YOUR GOAL -> Copy the data verbatim, starting at the line with "Identify the location of the third" and continuing through the line with "so click(x=633, y=512).", both lines included.

ENTRIES SUPPLIED ->
--- START ---
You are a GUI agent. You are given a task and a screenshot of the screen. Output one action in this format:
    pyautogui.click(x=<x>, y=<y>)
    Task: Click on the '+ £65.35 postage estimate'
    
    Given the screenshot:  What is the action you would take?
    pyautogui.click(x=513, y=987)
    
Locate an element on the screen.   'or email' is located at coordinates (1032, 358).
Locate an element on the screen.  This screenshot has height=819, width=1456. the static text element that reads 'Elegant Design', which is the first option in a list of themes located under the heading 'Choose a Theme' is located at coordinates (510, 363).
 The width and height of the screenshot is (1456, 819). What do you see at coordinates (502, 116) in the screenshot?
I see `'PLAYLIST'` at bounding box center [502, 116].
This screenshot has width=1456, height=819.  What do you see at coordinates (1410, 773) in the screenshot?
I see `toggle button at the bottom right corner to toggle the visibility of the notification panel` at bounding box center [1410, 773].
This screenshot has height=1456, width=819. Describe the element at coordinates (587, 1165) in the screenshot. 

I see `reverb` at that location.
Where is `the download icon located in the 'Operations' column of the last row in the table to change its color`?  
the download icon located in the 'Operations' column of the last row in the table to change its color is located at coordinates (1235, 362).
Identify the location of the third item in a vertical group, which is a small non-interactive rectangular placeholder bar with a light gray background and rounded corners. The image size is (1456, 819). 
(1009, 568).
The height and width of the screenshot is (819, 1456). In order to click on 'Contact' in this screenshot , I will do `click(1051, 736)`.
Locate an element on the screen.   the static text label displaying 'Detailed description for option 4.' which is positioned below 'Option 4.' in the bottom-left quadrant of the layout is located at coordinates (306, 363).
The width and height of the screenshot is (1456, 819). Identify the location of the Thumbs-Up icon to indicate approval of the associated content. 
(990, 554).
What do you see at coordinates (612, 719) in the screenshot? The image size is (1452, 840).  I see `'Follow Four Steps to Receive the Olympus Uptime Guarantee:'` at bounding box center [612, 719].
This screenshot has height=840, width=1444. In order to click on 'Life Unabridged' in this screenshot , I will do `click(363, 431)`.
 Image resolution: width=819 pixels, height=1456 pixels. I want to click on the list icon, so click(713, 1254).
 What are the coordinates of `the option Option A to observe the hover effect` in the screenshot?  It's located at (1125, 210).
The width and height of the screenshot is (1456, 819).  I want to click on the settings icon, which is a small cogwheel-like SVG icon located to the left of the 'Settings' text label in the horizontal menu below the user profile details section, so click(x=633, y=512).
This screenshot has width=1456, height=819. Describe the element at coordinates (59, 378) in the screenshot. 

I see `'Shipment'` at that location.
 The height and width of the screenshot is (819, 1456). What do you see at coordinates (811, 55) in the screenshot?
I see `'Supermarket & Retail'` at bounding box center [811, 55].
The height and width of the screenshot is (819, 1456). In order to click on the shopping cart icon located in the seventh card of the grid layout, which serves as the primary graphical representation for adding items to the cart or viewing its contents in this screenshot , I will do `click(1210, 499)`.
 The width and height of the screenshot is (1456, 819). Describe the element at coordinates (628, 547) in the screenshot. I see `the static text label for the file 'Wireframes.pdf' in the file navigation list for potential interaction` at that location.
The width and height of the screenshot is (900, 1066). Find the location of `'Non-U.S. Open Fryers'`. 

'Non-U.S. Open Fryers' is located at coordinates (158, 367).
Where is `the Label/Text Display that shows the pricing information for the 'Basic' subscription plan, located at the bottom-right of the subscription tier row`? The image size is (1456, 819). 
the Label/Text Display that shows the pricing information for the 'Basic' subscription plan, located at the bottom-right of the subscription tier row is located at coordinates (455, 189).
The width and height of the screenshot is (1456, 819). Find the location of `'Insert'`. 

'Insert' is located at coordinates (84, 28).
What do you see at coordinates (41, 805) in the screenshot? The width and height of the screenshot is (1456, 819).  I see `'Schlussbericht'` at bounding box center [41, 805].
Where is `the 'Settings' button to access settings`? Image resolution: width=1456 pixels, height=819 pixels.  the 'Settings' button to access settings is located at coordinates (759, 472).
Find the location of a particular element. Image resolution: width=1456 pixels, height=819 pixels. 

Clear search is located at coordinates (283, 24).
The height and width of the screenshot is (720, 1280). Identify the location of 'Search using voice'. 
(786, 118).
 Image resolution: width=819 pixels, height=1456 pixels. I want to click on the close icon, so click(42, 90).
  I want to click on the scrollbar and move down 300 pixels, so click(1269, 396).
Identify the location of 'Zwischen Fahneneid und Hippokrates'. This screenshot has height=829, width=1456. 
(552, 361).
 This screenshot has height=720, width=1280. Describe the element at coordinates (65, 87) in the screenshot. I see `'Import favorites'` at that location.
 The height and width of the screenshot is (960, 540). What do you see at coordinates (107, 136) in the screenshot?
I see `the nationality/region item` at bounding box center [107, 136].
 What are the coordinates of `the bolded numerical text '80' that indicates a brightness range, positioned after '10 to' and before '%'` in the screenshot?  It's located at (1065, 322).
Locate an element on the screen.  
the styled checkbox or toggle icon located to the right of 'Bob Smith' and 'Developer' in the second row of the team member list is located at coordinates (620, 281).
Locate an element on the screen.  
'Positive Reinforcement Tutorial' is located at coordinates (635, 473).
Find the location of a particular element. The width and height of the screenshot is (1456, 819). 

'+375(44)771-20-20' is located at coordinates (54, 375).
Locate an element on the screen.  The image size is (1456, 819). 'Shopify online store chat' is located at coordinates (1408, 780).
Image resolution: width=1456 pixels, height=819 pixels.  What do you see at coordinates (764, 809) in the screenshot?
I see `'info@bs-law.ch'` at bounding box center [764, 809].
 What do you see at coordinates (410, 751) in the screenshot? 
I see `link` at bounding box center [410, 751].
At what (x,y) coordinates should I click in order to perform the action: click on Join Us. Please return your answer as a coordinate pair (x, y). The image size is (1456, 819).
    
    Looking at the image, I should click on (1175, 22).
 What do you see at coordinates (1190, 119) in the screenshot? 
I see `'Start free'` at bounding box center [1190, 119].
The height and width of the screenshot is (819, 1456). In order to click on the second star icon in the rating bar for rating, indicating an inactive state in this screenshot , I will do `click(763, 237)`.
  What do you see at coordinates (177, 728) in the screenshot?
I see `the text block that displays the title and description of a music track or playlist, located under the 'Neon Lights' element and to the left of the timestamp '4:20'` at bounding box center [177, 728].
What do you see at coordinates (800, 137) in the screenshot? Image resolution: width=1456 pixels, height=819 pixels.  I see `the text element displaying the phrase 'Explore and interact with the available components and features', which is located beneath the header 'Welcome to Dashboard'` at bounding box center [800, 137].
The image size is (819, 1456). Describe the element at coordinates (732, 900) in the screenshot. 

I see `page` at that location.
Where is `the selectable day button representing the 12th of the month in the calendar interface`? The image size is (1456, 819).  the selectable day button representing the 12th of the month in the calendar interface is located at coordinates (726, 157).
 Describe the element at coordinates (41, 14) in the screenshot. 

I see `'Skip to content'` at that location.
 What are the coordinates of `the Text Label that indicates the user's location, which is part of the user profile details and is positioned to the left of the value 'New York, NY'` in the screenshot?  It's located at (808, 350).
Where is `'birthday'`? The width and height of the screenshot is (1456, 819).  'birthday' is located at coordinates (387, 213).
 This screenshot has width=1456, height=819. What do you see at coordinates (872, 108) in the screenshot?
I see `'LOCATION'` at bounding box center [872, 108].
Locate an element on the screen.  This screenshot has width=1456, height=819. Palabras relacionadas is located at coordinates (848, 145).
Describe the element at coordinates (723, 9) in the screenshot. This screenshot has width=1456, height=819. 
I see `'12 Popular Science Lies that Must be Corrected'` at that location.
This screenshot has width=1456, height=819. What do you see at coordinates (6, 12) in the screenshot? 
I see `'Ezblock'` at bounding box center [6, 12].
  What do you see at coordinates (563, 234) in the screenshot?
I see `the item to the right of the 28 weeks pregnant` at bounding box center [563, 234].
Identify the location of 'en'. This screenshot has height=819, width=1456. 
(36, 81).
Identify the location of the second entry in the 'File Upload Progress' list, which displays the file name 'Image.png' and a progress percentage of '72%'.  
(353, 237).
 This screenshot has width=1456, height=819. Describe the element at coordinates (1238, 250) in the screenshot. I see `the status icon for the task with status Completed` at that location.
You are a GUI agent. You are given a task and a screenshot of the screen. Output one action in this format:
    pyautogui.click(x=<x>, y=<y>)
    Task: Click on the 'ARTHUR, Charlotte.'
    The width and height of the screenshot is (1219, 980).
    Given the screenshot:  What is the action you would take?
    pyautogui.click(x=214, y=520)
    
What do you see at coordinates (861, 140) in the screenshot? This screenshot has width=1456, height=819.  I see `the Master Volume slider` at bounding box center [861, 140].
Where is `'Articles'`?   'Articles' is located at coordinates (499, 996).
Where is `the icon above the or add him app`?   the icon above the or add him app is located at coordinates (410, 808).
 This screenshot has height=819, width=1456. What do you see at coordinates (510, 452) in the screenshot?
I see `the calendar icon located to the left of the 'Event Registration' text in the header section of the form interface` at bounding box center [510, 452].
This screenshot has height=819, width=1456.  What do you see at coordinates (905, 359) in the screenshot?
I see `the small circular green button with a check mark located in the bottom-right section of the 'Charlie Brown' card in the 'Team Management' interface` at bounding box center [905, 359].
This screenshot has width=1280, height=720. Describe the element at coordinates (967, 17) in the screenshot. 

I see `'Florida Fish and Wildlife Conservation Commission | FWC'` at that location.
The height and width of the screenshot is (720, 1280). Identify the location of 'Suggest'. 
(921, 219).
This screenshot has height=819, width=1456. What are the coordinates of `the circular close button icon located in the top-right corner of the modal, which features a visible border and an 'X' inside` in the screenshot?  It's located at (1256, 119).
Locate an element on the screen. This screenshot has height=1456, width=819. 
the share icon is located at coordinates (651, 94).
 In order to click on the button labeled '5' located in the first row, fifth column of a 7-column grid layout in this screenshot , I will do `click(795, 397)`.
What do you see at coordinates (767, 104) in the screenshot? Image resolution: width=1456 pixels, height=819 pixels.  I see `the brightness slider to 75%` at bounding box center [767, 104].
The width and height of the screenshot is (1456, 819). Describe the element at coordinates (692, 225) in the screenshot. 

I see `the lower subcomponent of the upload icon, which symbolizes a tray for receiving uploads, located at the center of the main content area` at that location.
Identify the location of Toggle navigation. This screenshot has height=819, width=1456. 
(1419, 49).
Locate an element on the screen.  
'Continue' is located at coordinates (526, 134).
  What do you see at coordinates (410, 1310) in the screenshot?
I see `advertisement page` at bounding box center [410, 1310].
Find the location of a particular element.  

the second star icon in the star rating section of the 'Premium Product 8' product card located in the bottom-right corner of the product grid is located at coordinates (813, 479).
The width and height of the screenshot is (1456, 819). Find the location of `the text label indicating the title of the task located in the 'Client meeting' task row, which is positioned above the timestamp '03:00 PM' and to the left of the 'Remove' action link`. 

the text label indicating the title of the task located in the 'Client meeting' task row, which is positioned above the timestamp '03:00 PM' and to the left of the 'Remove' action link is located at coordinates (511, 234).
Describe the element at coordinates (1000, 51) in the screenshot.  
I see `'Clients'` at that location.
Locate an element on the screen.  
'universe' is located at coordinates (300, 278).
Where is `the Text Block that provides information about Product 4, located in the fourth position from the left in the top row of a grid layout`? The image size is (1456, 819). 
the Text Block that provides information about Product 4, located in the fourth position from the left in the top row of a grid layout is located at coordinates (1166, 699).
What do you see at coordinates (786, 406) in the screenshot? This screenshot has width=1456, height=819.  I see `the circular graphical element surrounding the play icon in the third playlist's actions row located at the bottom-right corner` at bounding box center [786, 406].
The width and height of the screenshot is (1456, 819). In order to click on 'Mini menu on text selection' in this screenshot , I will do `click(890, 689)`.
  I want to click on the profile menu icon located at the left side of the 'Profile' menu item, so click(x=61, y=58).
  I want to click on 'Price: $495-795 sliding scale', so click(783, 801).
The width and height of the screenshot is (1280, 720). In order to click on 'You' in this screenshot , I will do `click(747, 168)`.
--- END ---
OUTPUT BELOW ->
Identify the location of the third item in a vertical group, which is a small non-interactive rectangular placeholder bar with a light gray background and rounded corners. The image size is (1456, 819). 
(1009, 568).
The height and width of the screenshot is (819, 1456). In order to click on 'Contact' in this screenshot , I will do `click(1051, 736)`.
Locate an element on the screen.   the static text label displaying 'Detailed description for option 4.' which is positioned below 'Option 4.' in the bottom-left quadrant of the layout is located at coordinates (306, 363).
The width and height of the screenshot is (1456, 819). Identify the location of the Thumbs-Up icon to indicate approval of the associated content. 
(990, 554).
What do you see at coordinates (612, 719) in the screenshot? The image size is (1452, 840).  I see `'Follow Four Steps to Receive the Olympus Uptime Guarantee:'` at bounding box center [612, 719].
This screenshot has height=840, width=1444. In order to click on 'Life Unabridged' in this screenshot , I will do `click(363, 431)`.
 Image resolution: width=819 pixels, height=1456 pixels. I want to click on the list icon, so click(713, 1254).
 What are the coordinates of `the option Option A to observe the hover effect` in the screenshot?  It's located at (1125, 210).
The width and height of the screenshot is (1456, 819).  I want to click on the settings icon, which is a small cogwheel-like SVG icon located to the left of the 'Settings' text label in the horizontal menu below the user profile details section, so click(x=633, y=512).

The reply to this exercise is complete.